Most patients recover from mild traumatic brain injuries, including concussions. However, a “critical minority” experience ongoing symptoms even if there’s no observable injury on a brain scan. These chronic symptoms include headaches, dizziness, sensitivity to light, brain fog and depression or anxiety. Dr. Kevin Bickart, MD, PhD, Assistant Professor of Neurology at UCLA Health and the David Geffen School of Medicine at UCLA is an expert in traumatic brain injury and focuses his research on this critical minority. “It can be debilitating,” Dr. Bickart notes. “The studies in the field of traumatic brain injury have shown for those people who do develop chronic symptoms, they have a harder time getting back to work, back to school or to their sport.”
In chronic traumatic brain injury, patients often become worried that a trigger will activate symptoms. This is a phenomenon known as fear avoidance, where patients refrain from activities or situations that could trigger symptoms. But by avoiding working at a computer, exercising, or going outside into bright sunlight, they become more sensitive to these activities instead of developing a tolerance through gradual exposure. Dr. Bickart characterizes fear avoidance as a sort of “force multiplier” in chronic traumatic brain injury, because is s a significant symptom itself, but it can magnify other symptoms in this brain disease. A problem in developing new therapies for chronic traumatic brain injury is that each patient can be very different in their patterns of brain injury. A trial of a new treatment cannot be applied to all potential patients like a blanket, because the source of patient’s symptoms may be different within the brain.

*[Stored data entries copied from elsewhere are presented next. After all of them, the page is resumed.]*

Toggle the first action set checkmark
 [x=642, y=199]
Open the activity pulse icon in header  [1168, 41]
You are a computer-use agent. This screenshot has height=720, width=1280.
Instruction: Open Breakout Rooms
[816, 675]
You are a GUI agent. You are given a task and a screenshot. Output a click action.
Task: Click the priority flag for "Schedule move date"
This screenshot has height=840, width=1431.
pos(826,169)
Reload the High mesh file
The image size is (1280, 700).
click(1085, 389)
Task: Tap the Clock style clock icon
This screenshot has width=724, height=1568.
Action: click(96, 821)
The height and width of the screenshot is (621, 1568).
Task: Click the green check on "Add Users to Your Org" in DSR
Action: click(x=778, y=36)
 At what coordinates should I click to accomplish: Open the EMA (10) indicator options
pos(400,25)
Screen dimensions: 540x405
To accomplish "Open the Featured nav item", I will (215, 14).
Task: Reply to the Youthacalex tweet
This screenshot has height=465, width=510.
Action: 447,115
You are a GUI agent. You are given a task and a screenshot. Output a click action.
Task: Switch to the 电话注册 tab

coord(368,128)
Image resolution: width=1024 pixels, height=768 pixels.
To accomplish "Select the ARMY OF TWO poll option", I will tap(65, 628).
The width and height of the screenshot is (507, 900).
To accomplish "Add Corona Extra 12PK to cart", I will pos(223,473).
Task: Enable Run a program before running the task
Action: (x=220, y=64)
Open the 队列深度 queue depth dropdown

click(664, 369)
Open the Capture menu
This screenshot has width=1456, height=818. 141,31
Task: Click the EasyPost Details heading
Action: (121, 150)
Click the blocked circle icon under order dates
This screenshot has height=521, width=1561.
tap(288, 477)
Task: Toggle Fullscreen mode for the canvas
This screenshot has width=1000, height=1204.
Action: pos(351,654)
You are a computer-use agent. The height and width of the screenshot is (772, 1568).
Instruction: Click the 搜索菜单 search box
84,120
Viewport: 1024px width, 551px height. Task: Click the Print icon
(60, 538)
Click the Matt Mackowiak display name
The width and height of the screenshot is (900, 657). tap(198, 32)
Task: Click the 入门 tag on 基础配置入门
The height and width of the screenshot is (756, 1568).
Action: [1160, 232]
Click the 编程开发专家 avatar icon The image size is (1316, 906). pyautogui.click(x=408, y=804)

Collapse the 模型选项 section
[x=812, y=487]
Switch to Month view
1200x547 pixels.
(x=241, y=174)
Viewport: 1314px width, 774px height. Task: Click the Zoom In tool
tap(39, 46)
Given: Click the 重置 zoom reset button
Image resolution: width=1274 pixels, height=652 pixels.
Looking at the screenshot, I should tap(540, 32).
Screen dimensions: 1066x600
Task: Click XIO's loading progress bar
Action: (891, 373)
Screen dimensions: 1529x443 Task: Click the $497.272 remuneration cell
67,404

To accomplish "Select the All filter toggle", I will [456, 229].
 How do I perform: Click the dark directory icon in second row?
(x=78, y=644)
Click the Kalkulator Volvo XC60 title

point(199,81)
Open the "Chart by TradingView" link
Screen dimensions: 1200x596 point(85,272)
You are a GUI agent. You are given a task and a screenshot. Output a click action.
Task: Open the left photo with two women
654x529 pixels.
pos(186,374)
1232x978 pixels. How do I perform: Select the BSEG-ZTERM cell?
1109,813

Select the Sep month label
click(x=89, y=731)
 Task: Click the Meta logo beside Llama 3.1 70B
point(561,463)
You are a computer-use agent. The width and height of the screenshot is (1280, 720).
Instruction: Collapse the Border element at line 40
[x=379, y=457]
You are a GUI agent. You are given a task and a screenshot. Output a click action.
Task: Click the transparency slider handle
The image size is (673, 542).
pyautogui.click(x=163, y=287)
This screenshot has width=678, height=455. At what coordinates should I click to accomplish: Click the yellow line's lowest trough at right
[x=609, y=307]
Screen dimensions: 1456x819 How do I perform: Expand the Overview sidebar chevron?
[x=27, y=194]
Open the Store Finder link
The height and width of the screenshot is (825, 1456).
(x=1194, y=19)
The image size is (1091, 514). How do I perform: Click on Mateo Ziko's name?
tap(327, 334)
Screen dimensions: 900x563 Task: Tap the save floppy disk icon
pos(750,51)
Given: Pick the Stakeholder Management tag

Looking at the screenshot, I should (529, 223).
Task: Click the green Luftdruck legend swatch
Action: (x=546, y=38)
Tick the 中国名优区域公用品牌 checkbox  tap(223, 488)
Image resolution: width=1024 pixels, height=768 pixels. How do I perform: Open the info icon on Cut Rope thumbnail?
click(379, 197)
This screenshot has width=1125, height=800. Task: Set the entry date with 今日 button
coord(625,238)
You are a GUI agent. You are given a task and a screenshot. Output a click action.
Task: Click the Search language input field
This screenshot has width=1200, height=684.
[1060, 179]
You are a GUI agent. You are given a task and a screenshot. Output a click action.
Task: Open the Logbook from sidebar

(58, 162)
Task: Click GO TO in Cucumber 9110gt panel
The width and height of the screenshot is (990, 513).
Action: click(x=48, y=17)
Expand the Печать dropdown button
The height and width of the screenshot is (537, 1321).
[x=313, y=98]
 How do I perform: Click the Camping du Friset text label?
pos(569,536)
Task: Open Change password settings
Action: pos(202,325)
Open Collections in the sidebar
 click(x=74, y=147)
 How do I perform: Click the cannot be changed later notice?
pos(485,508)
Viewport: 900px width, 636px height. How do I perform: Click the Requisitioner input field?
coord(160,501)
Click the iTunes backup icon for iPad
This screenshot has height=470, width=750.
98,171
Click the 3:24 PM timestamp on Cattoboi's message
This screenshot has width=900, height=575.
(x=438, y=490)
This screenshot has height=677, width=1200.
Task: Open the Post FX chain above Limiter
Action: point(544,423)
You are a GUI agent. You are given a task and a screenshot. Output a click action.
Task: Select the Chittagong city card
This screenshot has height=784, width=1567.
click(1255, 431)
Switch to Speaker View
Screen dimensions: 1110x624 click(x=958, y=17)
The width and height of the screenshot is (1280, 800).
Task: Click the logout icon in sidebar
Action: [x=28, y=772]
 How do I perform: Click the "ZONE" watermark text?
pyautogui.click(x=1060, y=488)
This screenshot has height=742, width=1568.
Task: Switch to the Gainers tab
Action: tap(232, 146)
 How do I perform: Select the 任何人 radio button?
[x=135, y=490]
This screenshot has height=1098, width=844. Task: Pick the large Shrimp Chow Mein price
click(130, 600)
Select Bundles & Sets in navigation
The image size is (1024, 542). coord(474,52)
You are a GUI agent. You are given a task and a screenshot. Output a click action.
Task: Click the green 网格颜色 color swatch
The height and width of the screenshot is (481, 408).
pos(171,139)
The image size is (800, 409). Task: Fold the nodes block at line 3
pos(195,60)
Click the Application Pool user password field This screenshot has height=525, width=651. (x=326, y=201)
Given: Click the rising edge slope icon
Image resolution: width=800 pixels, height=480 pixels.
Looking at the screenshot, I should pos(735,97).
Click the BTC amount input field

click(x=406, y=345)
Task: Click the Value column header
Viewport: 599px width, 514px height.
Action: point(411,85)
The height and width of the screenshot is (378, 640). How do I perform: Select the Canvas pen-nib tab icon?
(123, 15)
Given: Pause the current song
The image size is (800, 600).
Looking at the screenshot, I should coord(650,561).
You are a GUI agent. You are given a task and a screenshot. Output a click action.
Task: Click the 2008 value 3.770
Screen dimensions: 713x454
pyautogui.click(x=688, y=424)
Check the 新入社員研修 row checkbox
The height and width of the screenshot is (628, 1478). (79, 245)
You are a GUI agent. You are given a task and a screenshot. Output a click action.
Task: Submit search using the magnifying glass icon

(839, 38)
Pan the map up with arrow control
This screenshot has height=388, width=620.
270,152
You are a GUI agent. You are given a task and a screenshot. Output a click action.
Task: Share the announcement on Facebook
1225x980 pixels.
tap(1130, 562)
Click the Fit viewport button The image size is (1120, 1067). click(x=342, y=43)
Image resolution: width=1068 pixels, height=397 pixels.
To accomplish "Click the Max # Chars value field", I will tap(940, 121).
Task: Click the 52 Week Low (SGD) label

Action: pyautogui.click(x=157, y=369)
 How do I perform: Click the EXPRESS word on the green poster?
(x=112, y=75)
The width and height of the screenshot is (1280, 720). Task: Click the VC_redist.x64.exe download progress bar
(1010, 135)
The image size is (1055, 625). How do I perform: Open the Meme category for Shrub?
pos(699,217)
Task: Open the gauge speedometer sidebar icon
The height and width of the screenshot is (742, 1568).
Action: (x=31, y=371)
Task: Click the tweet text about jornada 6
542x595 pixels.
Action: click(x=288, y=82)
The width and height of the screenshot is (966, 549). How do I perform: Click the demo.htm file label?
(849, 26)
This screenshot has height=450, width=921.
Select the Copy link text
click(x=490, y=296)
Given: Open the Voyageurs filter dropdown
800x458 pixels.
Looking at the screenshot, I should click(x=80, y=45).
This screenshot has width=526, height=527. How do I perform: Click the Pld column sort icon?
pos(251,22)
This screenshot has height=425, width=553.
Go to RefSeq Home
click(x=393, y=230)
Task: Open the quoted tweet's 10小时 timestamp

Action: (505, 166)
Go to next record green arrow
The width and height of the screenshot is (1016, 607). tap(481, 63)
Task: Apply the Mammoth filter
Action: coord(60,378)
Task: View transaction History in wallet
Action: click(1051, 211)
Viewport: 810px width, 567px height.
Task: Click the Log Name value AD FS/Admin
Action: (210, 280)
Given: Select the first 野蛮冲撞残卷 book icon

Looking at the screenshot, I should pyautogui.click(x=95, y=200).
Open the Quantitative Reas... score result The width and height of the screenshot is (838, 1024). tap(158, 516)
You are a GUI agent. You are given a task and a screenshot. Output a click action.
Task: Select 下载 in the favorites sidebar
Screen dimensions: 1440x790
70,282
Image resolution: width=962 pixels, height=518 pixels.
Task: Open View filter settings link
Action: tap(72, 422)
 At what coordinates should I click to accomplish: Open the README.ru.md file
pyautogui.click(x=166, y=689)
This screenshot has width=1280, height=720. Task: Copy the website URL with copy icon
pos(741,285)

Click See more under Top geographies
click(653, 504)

Dr. Bickart is developing a Precision Medicine approach to chronic traumatic brain injury, and applying this to fear avoidance. In a recently funded study from the Department of Defense, he will focus on modifying a particular brain circuit that his preliminary work shows to be overactive among people who experience fear avoidance symptoms. Dr. Bickart found that MRIs are able to detect a blood flow pattern indicating an over-active connection between the prefrontal cortex and the amygdala. These are two brain areas associated with planning and forecasting, and with emotional regulation. The amygdala is a region that generates and regulates emotions. The over-activity of this connection could be indication of a maladaptation that is preventing the brain from eliminating fears and resolving symptoms.
Dr. Bickart’s Department of Defense study will determine how non-invasive brain stimulation may improve chronic post-concussion symptoms in adults. Short, 1- to 2-minute courses of a painless magnetic pulse have the potential to relieve symptoms of mild traumatic brain injury, said Dr. Bickart. His approach will be first to identify the group of patients with the abnormal or hyper-connected prefrontal-to-amygdala connection after traumatic brain injury, and then targeting this connection. The approach may disrupt the rigidity of the circuit, which would then allow for more flexibility and adaptability, the brain could readdress previously triggering situations. That could help patients reintegrate normal activities into everyday life, which would build tolerance and improve symptoms, Dr. Bickart said. The four-year study starts in July 2023 and will use transcranial magnetic stimulation to inhibit nerve cells in the brain. TMS is currently approved by the Food and Drug Administration for some psychiatric conditions and certain types of migraine headaches.
Although the research will be conducted on civilians, the findings are relevant to the military, where mild traumatic brain injury is relatively common and occurs through similar mechanisms to civilians, such as motor vehicle accidents or physical trauma.
Dr. Bickart said the study advisory board will include UCLA Operation Mend, which provides health care to post-9/11 service members, to ensure the perspective of U.S. forces are represented.